» REQUIRED ACTION
Whenever a line below mentions the word "computer", that line should be copied.

» RECORDS FOR PROCESSING
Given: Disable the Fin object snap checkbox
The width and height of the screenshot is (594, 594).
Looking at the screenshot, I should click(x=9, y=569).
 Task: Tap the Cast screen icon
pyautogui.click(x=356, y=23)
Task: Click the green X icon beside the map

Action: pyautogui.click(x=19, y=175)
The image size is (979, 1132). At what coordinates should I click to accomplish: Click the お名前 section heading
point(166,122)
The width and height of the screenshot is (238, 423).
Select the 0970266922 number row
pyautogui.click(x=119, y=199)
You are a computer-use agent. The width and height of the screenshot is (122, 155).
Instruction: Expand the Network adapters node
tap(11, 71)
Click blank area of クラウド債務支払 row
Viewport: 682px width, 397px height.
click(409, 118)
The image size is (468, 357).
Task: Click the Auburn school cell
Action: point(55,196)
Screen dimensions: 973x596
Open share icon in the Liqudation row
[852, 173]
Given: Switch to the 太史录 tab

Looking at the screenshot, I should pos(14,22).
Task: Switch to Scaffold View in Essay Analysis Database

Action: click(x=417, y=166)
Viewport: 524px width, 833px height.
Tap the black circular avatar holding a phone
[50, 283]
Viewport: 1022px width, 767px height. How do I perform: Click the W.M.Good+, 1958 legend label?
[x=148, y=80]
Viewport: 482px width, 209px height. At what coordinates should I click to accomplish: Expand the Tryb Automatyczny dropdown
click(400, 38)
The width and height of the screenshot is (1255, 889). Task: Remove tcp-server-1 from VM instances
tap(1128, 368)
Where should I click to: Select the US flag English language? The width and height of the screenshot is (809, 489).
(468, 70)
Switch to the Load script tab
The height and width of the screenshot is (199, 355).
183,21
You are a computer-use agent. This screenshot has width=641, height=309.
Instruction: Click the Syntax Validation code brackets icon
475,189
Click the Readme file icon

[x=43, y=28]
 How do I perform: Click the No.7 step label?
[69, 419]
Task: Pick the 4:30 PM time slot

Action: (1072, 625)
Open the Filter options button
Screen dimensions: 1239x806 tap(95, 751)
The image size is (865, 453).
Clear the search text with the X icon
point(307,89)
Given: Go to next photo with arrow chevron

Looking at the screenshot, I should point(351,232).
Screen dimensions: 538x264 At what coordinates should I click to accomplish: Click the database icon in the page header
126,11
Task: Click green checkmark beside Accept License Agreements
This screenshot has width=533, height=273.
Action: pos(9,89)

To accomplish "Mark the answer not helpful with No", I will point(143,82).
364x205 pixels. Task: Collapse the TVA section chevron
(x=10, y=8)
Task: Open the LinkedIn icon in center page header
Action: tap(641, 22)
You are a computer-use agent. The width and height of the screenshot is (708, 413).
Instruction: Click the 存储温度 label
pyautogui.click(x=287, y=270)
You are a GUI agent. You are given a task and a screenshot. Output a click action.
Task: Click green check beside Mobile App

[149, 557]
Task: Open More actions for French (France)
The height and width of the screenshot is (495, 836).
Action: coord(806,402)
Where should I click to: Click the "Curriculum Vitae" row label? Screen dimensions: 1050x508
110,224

» SOLUTION FOR THIS TASK
You are a computer-use agent. The width and height of the screenshot is (122, 155).
You are a computer-use agent. This screenshot has width=641, height=309.
You are a computer-use agent. The width and height of the screenshot is (708, 413).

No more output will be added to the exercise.